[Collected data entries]

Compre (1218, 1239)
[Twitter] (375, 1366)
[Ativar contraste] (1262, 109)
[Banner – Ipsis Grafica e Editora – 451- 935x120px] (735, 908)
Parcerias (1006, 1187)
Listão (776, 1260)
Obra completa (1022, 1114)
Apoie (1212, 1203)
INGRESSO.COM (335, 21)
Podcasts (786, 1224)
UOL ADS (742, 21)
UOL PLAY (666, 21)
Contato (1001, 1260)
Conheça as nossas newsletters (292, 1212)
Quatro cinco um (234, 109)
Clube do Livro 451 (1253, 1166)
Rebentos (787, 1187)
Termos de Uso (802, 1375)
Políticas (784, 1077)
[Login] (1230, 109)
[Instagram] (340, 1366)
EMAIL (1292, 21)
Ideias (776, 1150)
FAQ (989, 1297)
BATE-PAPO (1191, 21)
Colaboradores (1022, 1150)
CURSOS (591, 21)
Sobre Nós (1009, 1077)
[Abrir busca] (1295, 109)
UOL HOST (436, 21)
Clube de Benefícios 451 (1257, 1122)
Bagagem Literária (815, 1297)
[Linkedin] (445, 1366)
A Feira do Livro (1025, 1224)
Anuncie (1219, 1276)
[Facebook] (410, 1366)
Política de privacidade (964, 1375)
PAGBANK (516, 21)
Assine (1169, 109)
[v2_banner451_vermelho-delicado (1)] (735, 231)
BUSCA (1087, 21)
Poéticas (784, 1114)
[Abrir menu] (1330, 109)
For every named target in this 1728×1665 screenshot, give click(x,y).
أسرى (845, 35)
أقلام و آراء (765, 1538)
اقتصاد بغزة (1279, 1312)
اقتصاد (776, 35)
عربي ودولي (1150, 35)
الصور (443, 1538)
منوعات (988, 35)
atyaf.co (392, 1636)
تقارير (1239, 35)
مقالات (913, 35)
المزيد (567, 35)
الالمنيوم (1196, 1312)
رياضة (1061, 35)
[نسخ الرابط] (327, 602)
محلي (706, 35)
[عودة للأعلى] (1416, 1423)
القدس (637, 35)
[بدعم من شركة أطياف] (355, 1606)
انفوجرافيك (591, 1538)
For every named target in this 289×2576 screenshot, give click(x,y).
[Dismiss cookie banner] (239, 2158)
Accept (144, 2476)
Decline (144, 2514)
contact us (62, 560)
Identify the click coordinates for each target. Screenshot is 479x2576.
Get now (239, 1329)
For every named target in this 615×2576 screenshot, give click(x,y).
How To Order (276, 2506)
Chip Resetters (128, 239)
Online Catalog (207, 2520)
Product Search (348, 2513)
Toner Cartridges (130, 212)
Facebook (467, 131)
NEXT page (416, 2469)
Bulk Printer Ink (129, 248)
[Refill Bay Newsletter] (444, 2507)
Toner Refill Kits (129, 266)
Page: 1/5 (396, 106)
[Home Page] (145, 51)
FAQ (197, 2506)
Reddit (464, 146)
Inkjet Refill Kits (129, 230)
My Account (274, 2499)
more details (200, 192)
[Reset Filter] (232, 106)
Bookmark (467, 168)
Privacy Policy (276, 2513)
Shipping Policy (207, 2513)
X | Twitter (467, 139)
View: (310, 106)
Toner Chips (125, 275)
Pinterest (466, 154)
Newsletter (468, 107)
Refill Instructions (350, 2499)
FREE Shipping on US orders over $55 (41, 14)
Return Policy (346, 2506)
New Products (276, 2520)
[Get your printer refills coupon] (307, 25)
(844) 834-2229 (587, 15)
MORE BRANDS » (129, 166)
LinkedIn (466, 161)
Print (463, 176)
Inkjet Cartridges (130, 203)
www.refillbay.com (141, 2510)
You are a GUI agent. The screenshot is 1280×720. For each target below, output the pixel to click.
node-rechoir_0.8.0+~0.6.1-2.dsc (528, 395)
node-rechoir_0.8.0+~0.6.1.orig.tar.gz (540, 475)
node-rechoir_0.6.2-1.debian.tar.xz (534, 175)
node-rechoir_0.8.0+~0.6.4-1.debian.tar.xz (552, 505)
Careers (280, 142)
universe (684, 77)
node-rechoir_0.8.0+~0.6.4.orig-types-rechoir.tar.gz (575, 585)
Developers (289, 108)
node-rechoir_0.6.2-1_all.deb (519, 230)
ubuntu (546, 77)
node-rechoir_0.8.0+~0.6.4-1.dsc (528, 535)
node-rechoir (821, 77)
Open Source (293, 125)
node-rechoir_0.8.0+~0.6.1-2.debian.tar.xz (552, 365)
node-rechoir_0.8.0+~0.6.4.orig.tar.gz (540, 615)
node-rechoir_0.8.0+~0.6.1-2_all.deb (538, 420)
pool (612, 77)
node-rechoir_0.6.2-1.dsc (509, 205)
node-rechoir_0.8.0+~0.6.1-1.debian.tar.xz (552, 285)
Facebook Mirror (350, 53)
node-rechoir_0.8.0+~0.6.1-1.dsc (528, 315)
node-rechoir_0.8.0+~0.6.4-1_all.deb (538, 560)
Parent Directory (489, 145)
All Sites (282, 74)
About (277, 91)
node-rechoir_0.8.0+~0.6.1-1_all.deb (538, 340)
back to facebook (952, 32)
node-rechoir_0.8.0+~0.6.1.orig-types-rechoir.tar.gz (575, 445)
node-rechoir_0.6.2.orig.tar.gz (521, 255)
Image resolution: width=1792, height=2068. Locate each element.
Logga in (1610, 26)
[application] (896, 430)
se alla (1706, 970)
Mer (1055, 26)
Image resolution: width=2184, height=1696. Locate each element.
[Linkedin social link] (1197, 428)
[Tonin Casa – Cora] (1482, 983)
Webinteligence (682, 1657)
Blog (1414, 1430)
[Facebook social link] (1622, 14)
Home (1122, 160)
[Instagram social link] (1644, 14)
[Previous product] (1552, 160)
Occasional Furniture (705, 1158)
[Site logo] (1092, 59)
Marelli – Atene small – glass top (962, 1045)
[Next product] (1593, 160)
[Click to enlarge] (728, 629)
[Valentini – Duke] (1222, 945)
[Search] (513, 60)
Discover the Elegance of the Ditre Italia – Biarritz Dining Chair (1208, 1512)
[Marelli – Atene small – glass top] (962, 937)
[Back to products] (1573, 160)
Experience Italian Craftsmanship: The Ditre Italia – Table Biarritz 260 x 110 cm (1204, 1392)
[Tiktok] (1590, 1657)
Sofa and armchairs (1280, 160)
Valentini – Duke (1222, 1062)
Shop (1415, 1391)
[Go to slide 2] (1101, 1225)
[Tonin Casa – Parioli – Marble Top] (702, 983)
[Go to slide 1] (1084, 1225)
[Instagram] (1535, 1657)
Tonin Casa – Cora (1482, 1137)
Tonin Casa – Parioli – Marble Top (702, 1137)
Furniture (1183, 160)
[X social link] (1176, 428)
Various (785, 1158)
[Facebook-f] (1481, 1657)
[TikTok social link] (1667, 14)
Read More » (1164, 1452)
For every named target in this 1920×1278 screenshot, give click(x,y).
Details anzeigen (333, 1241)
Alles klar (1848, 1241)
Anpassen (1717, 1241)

## WORK TASK
Return a word-for-word copy of the lines above from the one holding "[Abrir busca] (1295, 109)" through the one holding "Accept (144, 2476)", with both of them included and nothing besides.

## TASK RESPONSE
[Abrir busca] (1295, 109)
UOL HOST (436, 21)
Clube de Benefícios 451 (1257, 1122)
Bagagem Literária (815, 1297)
[Linkedin] (445, 1366)
A Feira do Livro (1025, 1224)
Anuncie (1219, 1276)
[Facebook] (410, 1366)
Política de privacidade (964, 1375)
PAGBANK (516, 21)
Assine (1169, 109)
[v2_banner451_vermelho-delicado (1)] (735, 231)
BUSCA (1087, 21)
Poéticas (784, 1114)
[Abrir menu] (1330, 109)
For every named target in this 1728×1665 screenshot, give click(x,y).
أسرى (845, 35)
أقلام و آراء (765, 1538)
اقتصاد بغزة (1279, 1312)
اقتصاد (776, 35)
عربي ودولي (1150, 35)
الصور (443, 1538)
منوعات (988, 35)
atyaf.co (392, 1636)
تقارير (1239, 35)
مقالات (913, 35)
المزيد (567, 35)
الالمنيوم (1196, 1312)
رياضة (1061, 35)
[نسخ الرابط] (327, 602)
محلي (706, 35)
[عودة للأعلى] (1416, 1423)
القدس (637, 35)
[بدعم من شركة أطياف] (355, 1606)
انفوجرافيك (591, 1538)
For every named target in this 289×2576 screenshot, give click(x,y).
[Dismiss cookie banner] (239, 2158)
Accept (144, 2476)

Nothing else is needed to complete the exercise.